Provided passage:
════════════════

Top Tax Scams for 2009

Introduction

This spring, IRS published its list of tax scams for 2009. Many of the scams are familiar, such as frivolous tax protester arguments, bogus trust arrangements, sham companies, and crooked tax preparers; however, several newer cons involve the use of bogus information forms. Here are the most notable schemes used by tax cheats.

Phishing

Internet-based scam artists use phishing to trick unsuspecting victims into revealing personal or financial information.

This particular phishing scam does not involve taxpayers cheating on their taxes; instead, criminals are impersonating IRS and sending emails to steal financial information from taxpayers.
Note: IRS never uses email to communicate with taxpayers.

Hiding Income Offshore

High on IRS hit list are tax schemes involving off-shore companies and foreign bank accounts.

In addition, IRS is focused on foreign banks which facilitate tax fraud by providing debit cards, credit cards, wire transfers, electronic funds transfer and payment systems, offshore business merchant accounts and private banking relationships.

To counter these ploys, IRS is pushing voluntary disclosure by taxpayers of their foreign accounts before they get caught.

Phony Forms

Tax-scam artists create fake information returns to claim bogus withholding credits used to produce false claims for tax refunds. Form 843 (Claim for Abatement) is being used to eliminate taxes owed by falsely claiming there was an error in calculating the basis in property sold or in the value of property received for services rendered.

════════════════

Entries shown:
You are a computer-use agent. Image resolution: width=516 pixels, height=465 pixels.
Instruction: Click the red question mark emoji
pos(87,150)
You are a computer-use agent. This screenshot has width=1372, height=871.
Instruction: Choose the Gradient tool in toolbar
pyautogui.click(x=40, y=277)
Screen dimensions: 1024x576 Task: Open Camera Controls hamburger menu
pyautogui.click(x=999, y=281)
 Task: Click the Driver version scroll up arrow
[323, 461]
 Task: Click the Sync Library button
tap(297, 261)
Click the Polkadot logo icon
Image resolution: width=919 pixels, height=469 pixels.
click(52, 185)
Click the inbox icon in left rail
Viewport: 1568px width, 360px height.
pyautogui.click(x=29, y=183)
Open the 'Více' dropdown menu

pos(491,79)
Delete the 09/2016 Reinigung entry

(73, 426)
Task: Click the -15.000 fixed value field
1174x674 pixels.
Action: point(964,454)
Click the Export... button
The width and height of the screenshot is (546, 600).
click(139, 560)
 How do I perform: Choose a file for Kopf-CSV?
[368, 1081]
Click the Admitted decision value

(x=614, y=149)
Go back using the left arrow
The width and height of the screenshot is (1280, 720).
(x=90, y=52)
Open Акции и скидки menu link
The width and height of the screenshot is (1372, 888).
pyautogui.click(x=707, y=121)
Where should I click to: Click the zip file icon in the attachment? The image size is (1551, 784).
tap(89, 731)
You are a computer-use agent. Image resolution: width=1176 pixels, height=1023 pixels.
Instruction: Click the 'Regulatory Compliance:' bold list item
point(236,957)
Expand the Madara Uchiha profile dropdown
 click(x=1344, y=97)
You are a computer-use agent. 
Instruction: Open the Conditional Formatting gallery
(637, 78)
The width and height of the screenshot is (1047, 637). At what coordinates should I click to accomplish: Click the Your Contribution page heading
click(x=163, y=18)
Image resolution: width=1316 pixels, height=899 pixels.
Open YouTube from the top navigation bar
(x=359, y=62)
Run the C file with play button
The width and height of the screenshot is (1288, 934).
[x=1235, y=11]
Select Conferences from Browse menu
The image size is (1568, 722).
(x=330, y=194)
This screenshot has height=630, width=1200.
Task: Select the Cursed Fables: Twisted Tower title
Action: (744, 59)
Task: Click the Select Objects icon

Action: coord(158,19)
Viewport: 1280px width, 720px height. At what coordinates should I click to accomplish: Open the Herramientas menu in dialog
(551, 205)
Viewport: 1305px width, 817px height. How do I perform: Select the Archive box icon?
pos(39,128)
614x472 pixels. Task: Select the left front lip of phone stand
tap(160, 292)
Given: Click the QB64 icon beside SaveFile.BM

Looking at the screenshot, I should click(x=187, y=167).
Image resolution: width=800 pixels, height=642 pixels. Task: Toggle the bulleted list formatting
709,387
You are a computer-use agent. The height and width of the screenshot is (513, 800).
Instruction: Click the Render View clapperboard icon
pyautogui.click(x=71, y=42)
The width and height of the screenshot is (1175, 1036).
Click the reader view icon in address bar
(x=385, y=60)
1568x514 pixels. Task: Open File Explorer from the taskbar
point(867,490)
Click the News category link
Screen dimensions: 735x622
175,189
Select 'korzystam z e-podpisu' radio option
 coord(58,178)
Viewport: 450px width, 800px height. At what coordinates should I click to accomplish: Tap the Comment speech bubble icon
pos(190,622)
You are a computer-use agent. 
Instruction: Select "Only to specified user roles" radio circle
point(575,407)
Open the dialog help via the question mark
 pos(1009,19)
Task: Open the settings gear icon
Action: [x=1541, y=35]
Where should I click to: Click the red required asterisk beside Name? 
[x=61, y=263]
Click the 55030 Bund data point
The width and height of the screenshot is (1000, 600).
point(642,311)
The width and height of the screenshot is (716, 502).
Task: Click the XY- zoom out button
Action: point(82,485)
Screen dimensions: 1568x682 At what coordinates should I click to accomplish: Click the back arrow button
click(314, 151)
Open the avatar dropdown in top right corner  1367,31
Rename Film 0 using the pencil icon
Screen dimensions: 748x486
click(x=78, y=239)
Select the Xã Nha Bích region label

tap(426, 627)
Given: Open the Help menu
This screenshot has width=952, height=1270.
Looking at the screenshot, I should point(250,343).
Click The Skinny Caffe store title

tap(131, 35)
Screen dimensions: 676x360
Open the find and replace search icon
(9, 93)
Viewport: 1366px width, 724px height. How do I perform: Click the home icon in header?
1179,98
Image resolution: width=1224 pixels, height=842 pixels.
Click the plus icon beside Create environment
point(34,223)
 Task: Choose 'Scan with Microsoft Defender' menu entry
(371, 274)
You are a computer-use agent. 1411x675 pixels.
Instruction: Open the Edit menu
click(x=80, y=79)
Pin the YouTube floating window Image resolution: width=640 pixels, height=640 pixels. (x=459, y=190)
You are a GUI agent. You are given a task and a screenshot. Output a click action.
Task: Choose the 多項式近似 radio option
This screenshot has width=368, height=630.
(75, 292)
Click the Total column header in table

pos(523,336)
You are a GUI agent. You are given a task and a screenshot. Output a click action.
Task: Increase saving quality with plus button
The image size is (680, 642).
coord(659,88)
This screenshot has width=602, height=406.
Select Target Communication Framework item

════════════════

To do: In the tax scams text, what does the IRS never use to communicate with taxpayers?

Full response: Email.